__What needs to be done__
Rewrite the lines from the one with "Given: Open the See all my reviews link" to the one with "Looking at the", replacing "reviews" with "ratings" and keeping everything else unchanged. Leave out the pictures.

__The data__
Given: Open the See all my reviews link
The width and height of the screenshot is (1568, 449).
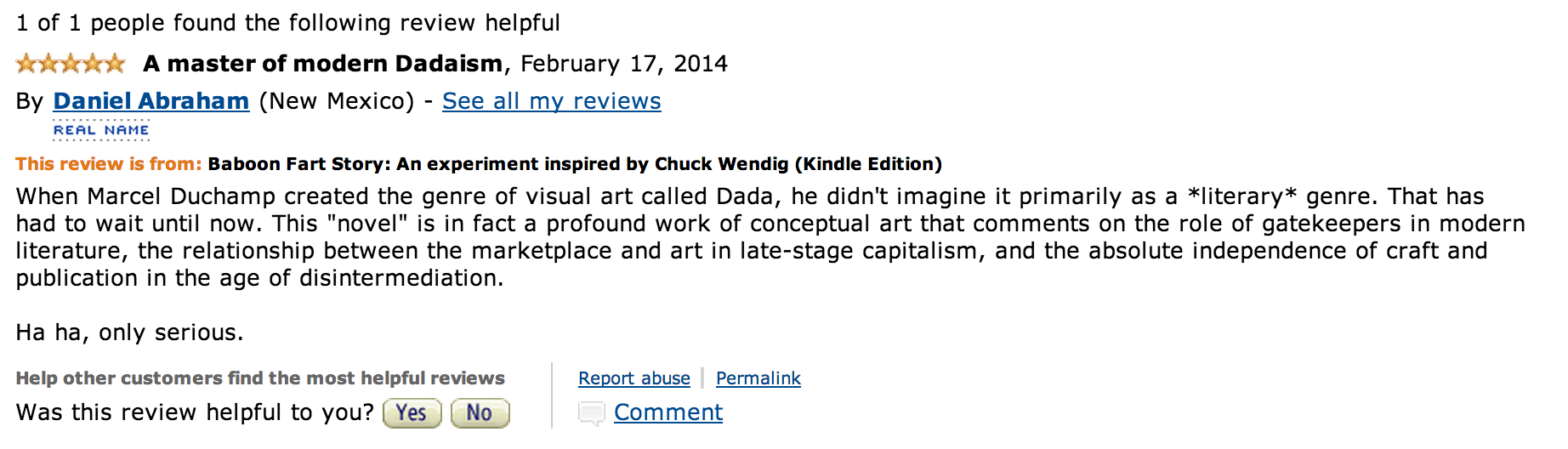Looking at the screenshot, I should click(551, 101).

--

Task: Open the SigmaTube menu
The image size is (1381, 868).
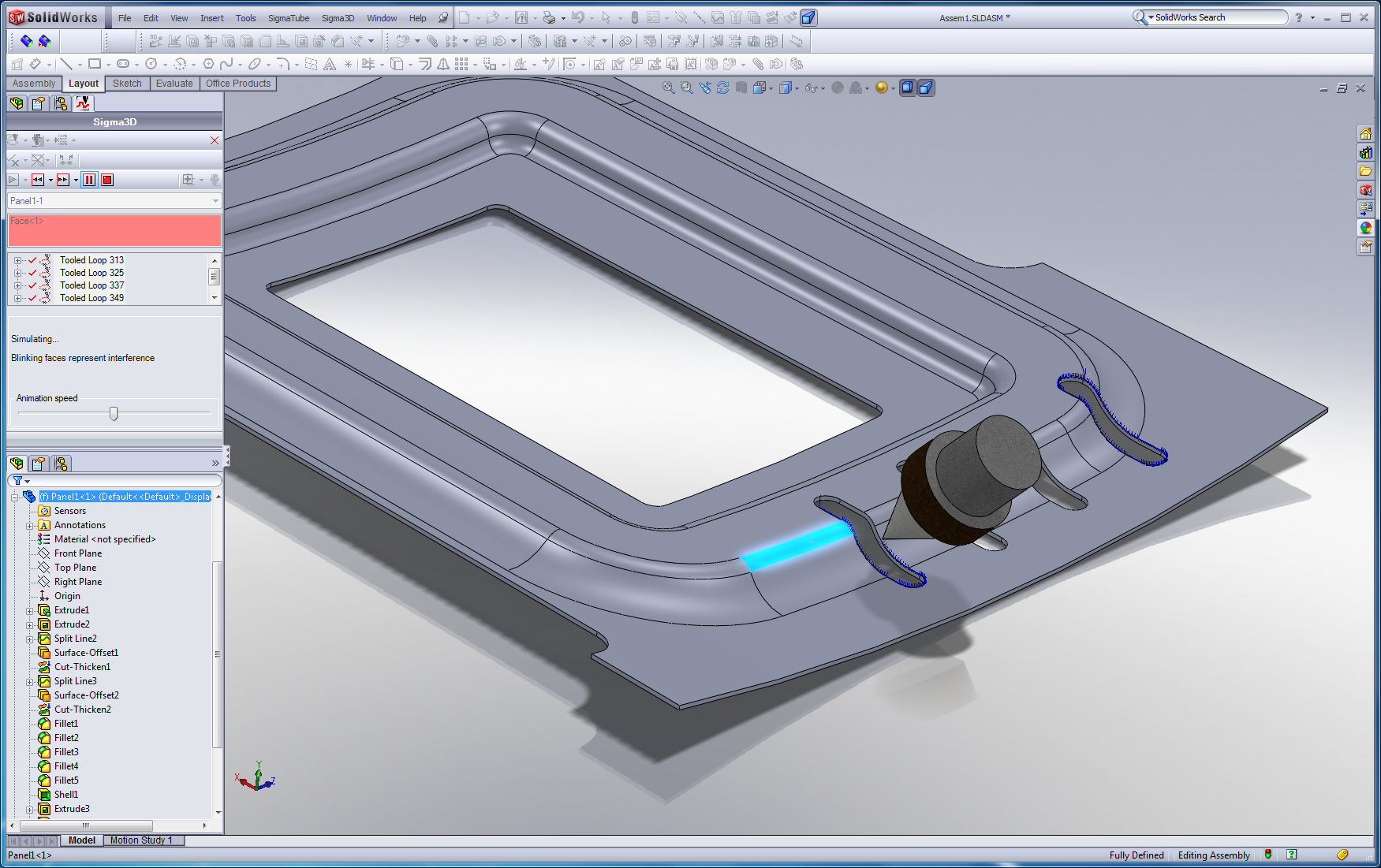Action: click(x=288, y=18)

__Solution to this task__
Given: Open the See all my ratings link
The width and height of the screenshot is (1568, 449).
Looking at the screenshot, I should click(551, 101).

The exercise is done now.